Внизу раздался гудок «виллиса».

– На всякий случай будит меня! – Он опять взглянул на часы и так, словно спешил не он, а Лопатин, сказал: – Погоди минуту, – вышел в другую комнату и вернулся с хорошо знакомым Лопатину чемоданом Гурского и черной клеенчатой тетрадкой. Чемодан поставил у дивана, а тетрадку протянул Лопатину.

– Я прочел. Почерк у него, как всегда, но разобрать можно. Для очерка уже почти все есть, но коротковато. Больше пяти страниц на машинке не будет. Поправишь, потом звездочки дашь или отточие и от себя еще странички три – все вместе как раз на высокий подвал, на вторую или третью полосу. А можно на три колонки – одно под другим.

Он еще не отвык быть редактором и мысленно верстал газетную полосу.

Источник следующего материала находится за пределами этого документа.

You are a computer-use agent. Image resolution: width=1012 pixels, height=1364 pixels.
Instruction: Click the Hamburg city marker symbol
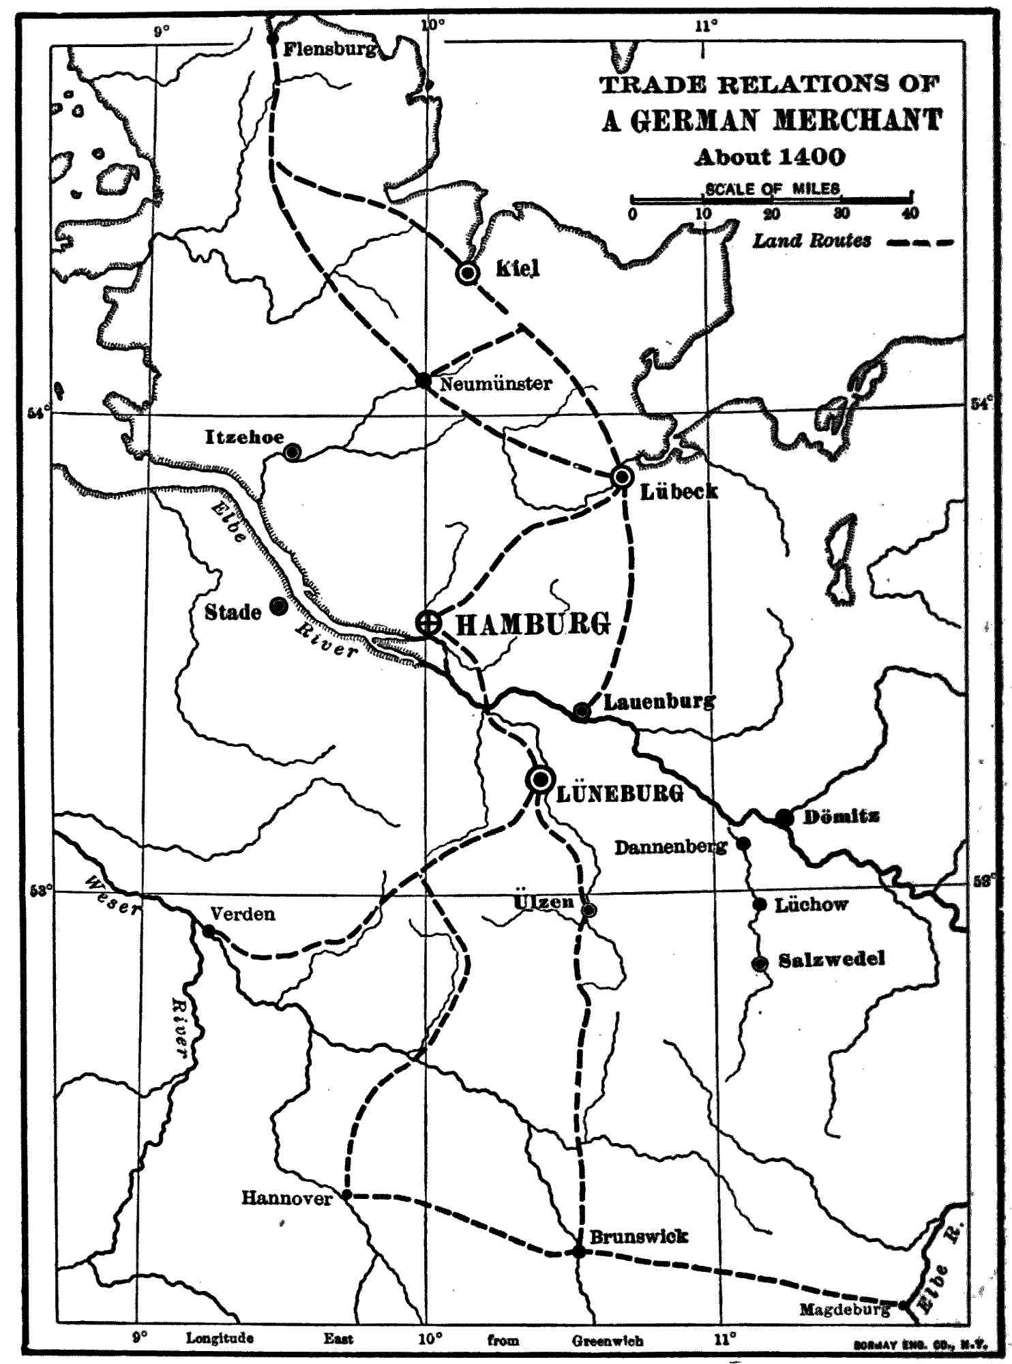[428, 621]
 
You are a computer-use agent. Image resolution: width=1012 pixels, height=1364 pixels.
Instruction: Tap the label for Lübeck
[679, 491]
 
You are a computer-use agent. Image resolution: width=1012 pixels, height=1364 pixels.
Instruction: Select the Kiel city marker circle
[468, 273]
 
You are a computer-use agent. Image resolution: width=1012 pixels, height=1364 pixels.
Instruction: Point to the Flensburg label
[329, 48]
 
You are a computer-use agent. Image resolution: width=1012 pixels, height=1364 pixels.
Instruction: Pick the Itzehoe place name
[244, 437]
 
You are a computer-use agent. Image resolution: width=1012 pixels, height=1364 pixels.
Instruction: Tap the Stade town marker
[278, 606]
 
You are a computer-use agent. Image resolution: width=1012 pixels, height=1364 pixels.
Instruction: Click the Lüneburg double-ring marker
[540, 779]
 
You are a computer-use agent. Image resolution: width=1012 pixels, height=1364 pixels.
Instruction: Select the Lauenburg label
[659, 700]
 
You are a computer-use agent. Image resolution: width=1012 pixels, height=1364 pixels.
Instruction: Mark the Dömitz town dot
[784, 817]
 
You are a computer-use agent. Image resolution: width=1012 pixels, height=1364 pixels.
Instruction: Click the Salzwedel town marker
[759, 964]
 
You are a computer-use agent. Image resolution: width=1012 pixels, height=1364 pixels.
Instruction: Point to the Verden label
[243, 914]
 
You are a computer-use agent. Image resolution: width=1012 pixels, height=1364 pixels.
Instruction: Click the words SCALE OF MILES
[772, 188]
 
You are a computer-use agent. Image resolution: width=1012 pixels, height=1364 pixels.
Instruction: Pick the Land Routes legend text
[812, 241]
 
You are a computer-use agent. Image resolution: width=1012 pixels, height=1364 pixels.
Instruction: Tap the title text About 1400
[770, 157]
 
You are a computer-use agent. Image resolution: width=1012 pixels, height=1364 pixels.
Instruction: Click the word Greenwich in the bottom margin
[608, 1340]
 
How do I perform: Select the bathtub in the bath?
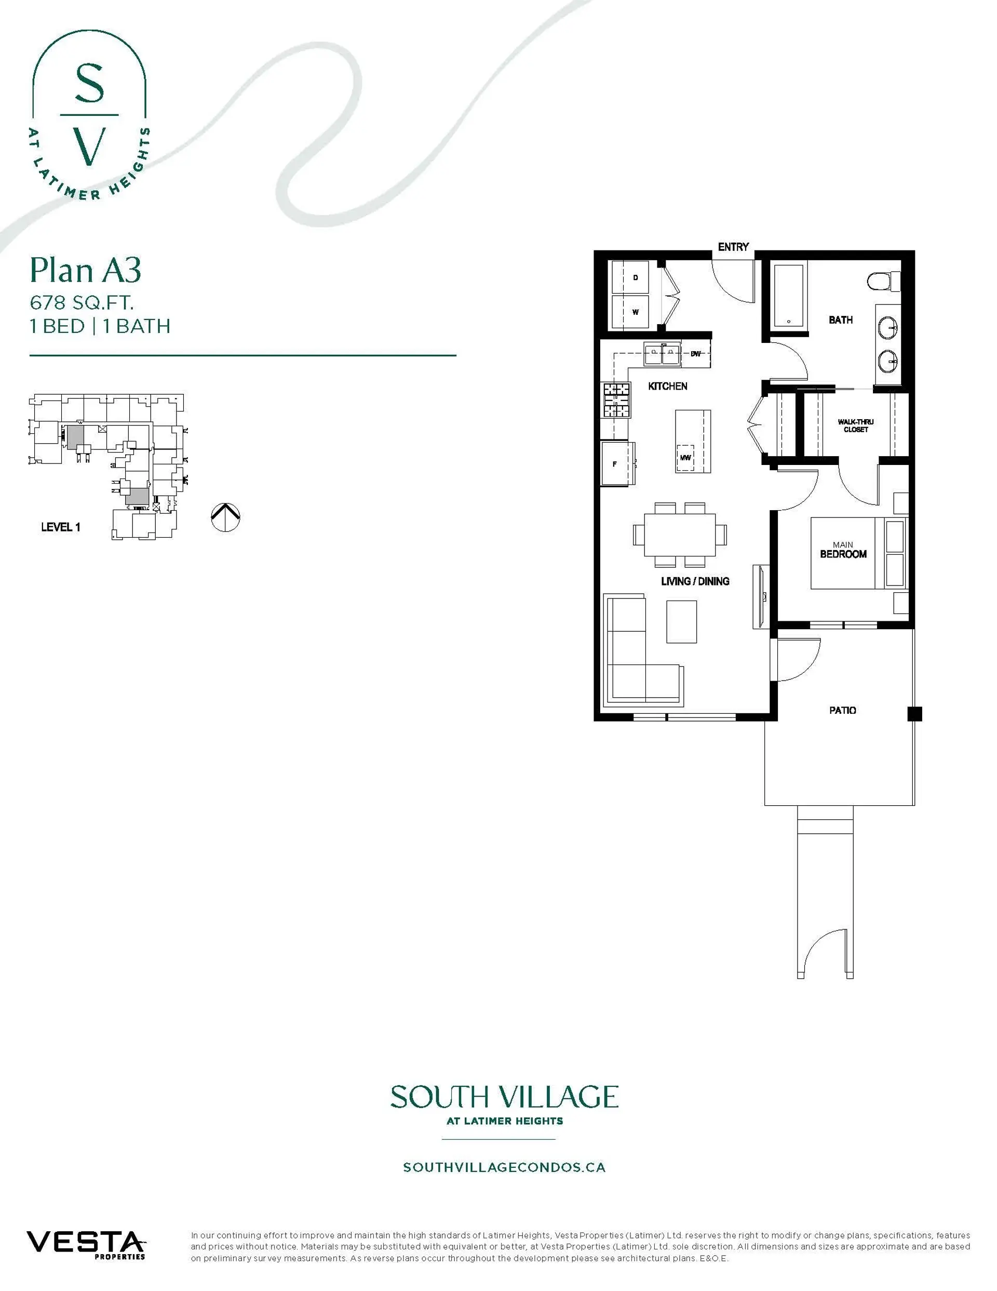click(789, 295)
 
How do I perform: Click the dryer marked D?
click(630, 277)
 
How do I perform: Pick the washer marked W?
click(630, 312)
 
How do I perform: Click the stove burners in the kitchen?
click(616, 400)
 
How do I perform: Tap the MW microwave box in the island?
click(685, 458)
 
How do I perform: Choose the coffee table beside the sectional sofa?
click(681, 621)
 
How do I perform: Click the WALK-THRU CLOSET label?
click(855, 425)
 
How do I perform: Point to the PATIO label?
click(842, 710)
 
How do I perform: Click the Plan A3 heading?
click(86, 270)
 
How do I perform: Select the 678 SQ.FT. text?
click(82, 303)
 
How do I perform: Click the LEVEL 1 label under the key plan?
click(61, 527)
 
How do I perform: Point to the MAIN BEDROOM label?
click(843, 550)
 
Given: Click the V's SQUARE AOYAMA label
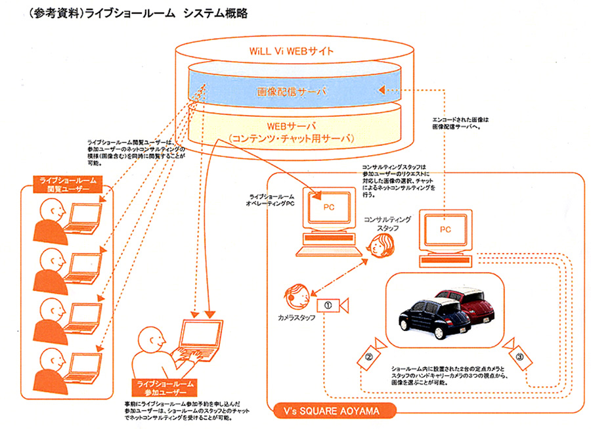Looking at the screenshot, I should point(336,413).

– В чемодане, – он показал на чемодан, – ничего особенного, я посмотрел. Но ты посмотри еще. По-моему, больше ни одной бумажки, кроме тетради. Не знаю почему, полевая сумка у него пустая в чемодане осталась, а эту тетрадь он свернул в трубку и в бриджи сунул вместе с картой и карандашом. Остальное – партийный билет, удостоверение, предписание – все уже взяли в сейф. И орден Отечественной войны второй степени, который с гимнастерки свинтили. По статуту, надо родным передать – значит, матери, а как и с кем, не знаю. Может, с тобой, а может, пакетом через редакцию. Я его посмертно представил еще к одной Отечественной – первой степени, но командующий, подписывая, исправил на вторую. Еще поговорим обо всем этом, когда вернусь. Спи здесь. Ординарец ужин принесет для меня, съешь его и ложись на диване. Или в той комнате, на моей койке, – как хочешь. А мне пора. И завтра с утра, при всем желании, навряд ли с тобой поеду. Сам съездишь туда в полк. Расспросишь, как все было. Мне теперь докладывают коротко. А тебе могут и подробней. До завтра. Я поехал.

– А чего я буду как дурак сидеть тут до завтра один? – сказал Лопатин. – Лучше я сегодня, пока тебя нет, съезжу. А утром вернусь, напишу, и ты дашь команду, чтобы быстрей передали. Если бы завтра вместе – другое дело, а раз ты не сможешь, кого мне ждать? Чего я тут не видел?

На лице редактора выразилось короткое колебание. Должно быть, хотел сказать что-нибудь принятое в таких случаях: «Только поосторожнее!» или «Не делай глупостей!», но пресек себя.

– В самом деле, зачем время терять, поезжай. Начни с того, что могилу посмотри, пока светло. Она там же, рядом, на высотке, где у них командный пункт полка.

– С этого и начну. – Лопатин, не заглядывая в тетрадь Гурского, сунул ее в полевую сумку и вышел из комнаты вслед за редактором.

У входа в дом теперь стояли уже не один, а два «виллиса». Заметив Василия Ивановича, редактор кивнул ему и, быстро пожав руку Лопатину, хотел идти к своему «виллису». Но Лопатин задержал его и все-таки спросил:

– Матвей, всего два слова. С газетой сильно расстраиваешься?

– Расстраиваются барышни, – зло ответил редактор. – Умней ничего не нашел спросить?

– Пока не нашел.

– Напрасно! – все так же зло сказал редактор. – Был лучшего о тебе мнения. Если чем и расстроен – тем, что еще не понял, каким буду начальником политотдела. Быть хуже других не привык. А буду ли лучше других – не знаю. Издали считал, что не так трудно. А попробовал на своей шкуре – пока зашиваюсь.

– Понял. Поговорим в другой раз, – сказал Лопатин.

– Смотря о чем. Если о том, как зашиваюсь, найду время – объясню. А если о прошлом, к нему возвращаться не будем. Командир полка, к которому едешь, знает тебя по госпиталю, в шахматы с тобой там играл. И Гурского у тебя один раз видел, сказал мне об этом.

– А что еще до этого меня знал, не сказал?

– Где и когда?

– В сорок первом, в Крыму. Он у Пантелеева адъютантом был.

– У Пантелеева? Это школа хорошая. Не знал про него этого.